In Europe, the numerous small wars fought throughout the 19th Century between "empires" -- apart from the huge and bloody but very short Franco-Prussian war of 1870-71 that was a prelude to 1914 -- that were happening all over Europe were the result of empires that were political and ethnic in nature and relatively small, except for overseas possessions. I observe that the overseas territories of these European nations were many times larger than the nations themselves.
Here in Canada, during the 19th Century, the settlement pattern differed markedly north of the 49th Parallel.
To the south, you can draw a line advancing across the continent, with settlers invading native lands all along the frontier, followed by government troops arriving to defend the populace from the irate displaced natives, which then brought government and law and order.

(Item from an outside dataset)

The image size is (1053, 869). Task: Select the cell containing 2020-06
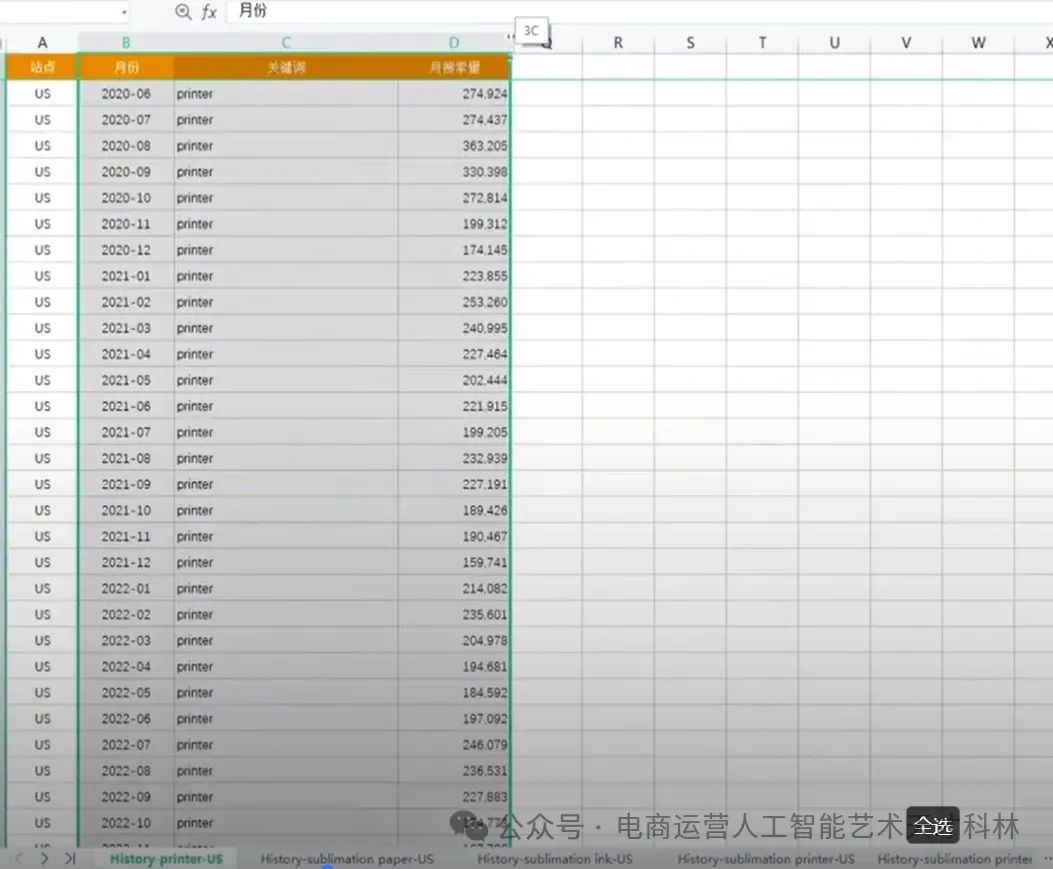(x=125, y=93)
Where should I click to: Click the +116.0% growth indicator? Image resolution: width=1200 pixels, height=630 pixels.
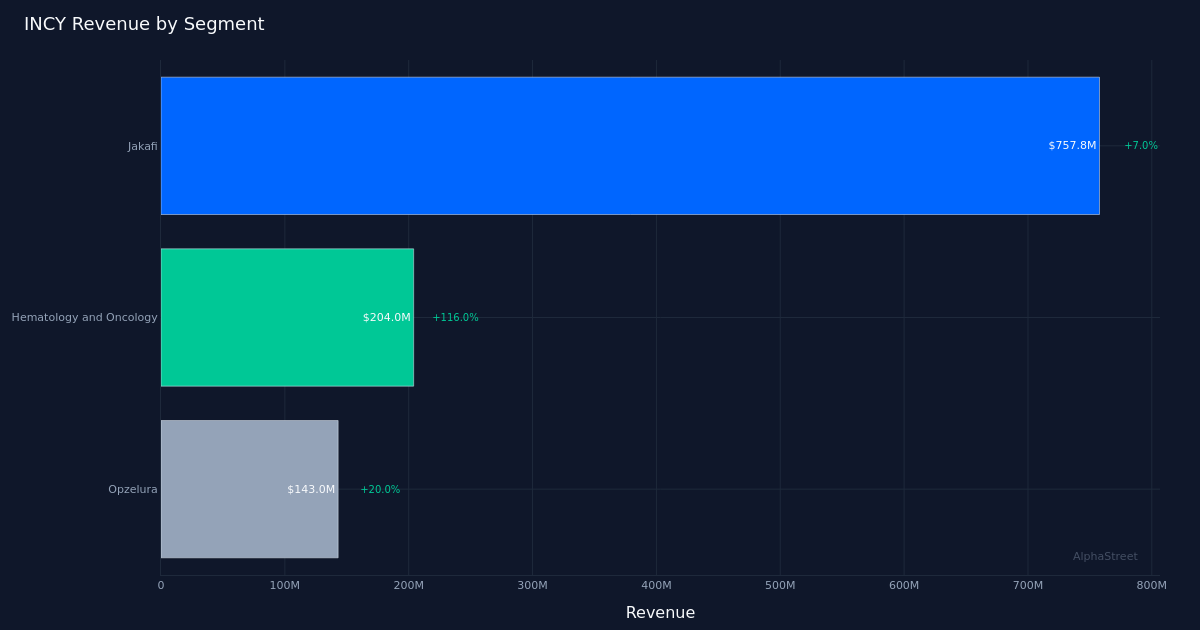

Whereas, in the north, government arrived first, negotiated treaties, surveyed the land, laid out the plots, then invited immigrants to settle. Oftentimes, the land was virtually given away, along with tools and seeds.
In fact, a glance at satellite imagery between Canada and almost everywhere else in the world shows a curious contrast: from roughly Port Colborne on Lake Ontario going west, the land is laid out on a strict grid of identically-sized parcels all the way out to the Pacific that pretty much ignores any geographical features like rivers, escarpments, hills, uplands and so on. The only places where this breaks down is in the rocky mountains and northern Ontario, where the grid was simply impossible to implement. Every arable area, every floodplain, is characterized with this grid structure. Surveyed, laid out, and prepared by government representatives in advance of any settlers. Thus we created towns and villages and then filled them with people. Even across the Great Plains, where the layout also has a grid structure, the U.S. has markedly more randomness in the layout of the landscape than Canada does, reflecting the more random settlement. I have not been able to discover this grid pattern anywhere else in the world, except in a very few, very localized areas. In most of the world, rectangular fields and plots of land cannot be found at all outside of built-up, industrial areas.
It's a reflection of two different modes, one people with the energy and ambition of a nascent empire, bent on initial expansion and feeling the first rush of conquest; the other an existing empire, strictly governed, expanding in a measured, controlled way.
By the time the U.S. was sufficiently industrialized and powerful enough to take on the existing British, French, German, Russian, Japanese empires, there was very little place left for them to expand into that was not already occupied by some other power. The Philippines were one notable exception.
I suppose that the U.S. carefully observed the destruction of the various empires in the four-year cataclysm of 1914-1918 and drew two conclusions:
First that the existing empires, having battered themselves into a pulp in the blood-soaked mud of Flanders, Picardy, Verdun, and Belorussia were now too weak to prevent U.S. expansion, and secondly that direct control of overseas possessions was too costly and politically problematic. hence empire by commerce, by culture, by ideology, and by control through proxy.
3/15/12, 11:22 AM
Glenn said...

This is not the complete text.